LONDON: The BBC said Tuesday it would fight a $10-billion lawsuit brought by US President Donald Trump against the British broadcaster over a documentary that edited his 2021 speech ahead of the US Capitol riot.
“As we have made clear previously, we will be defending this case,” a BBC spokesperson said in a statement sent to AFP, adding the company would not be making “further comment on ongoing legal proceedings.”
The lawsuit, filed in federal court in Miami, seeks “damages in an amount not less than $5,000,000,000” for each of two counts against the British broadcaster, for alleged defamation and violation of the Florida Deceptive and Unfair Trade Practices Act.

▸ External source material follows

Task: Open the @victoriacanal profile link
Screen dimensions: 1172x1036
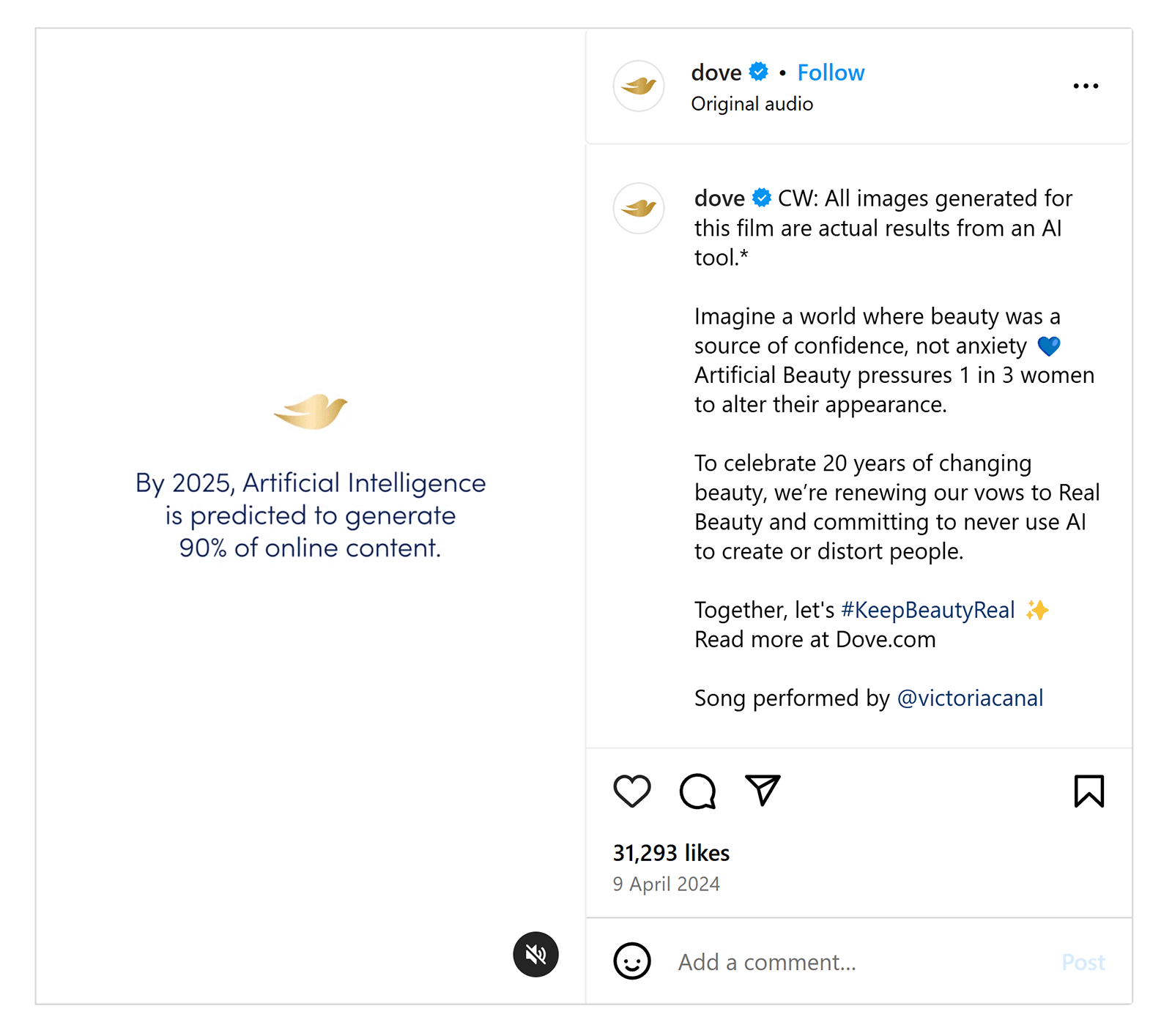Action: (970, 698)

The video that triggered the lawsuit spliced together two separate sections of Trump’s speech on January 6, 2021 in a way that made it appear he explicitly urged supporters to attack the Capitol, where lawmakers were certifying Joe Biden’s 2020 election win.
The lawsuit comes as the UK government on Tuesday launched the politically sensitive review of the BBC’s Royal Charter, which outlines the corporation’s funding and governance and needs to be renewed in 2027.

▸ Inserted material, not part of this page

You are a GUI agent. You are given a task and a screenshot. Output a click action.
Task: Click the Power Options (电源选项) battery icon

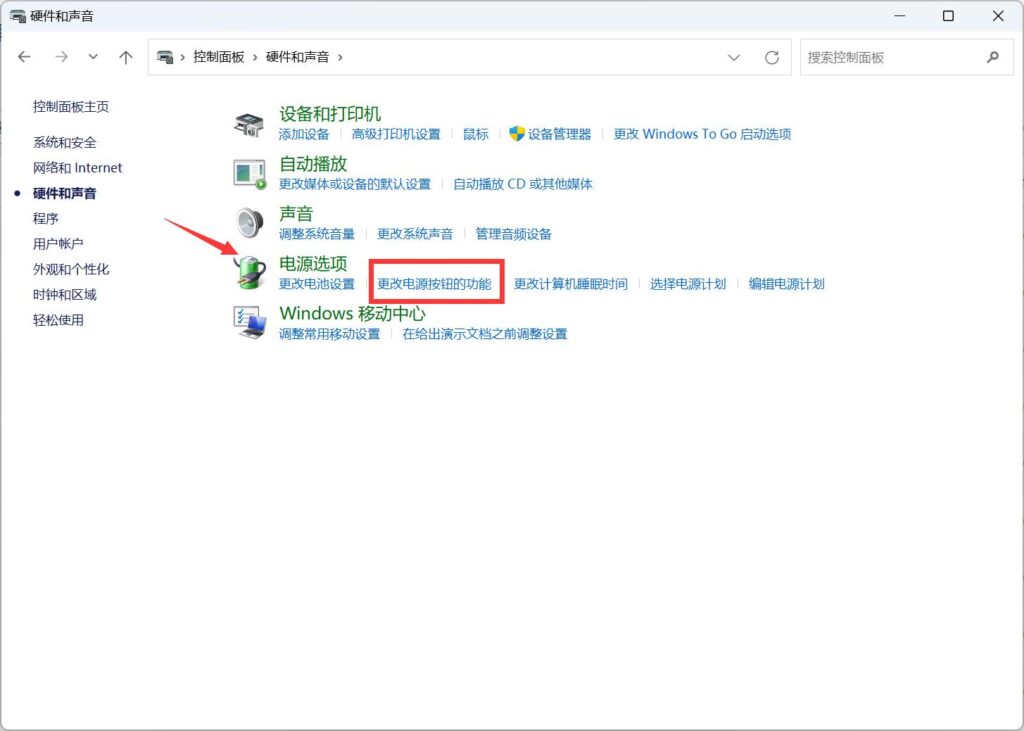[249, 272]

As part of the review, it launched a public consultation on issues including the role of “accuracy” in the BBC’s mission and contentious reforms to the corporation’s funding model, which currently relies on a mandatory fee for anyone in the country who watches television.
Minister Stephen Kinnock stressed after the lawsuit was filed that the UK government “is a massive supporter of the BBC.”
The BBC has “been very clear that there is no case to answer in terms of Mr.Trump’s accusation on the broader point of libel or defamation. I think it’s right the BBC stands firm on that point,” Kinnock told Sky News on Tuesday.
Trump, 79, had said the lawsuit was imminent, claiming the BBC had “put words in my mouth,” even positing that “they used AI or something.”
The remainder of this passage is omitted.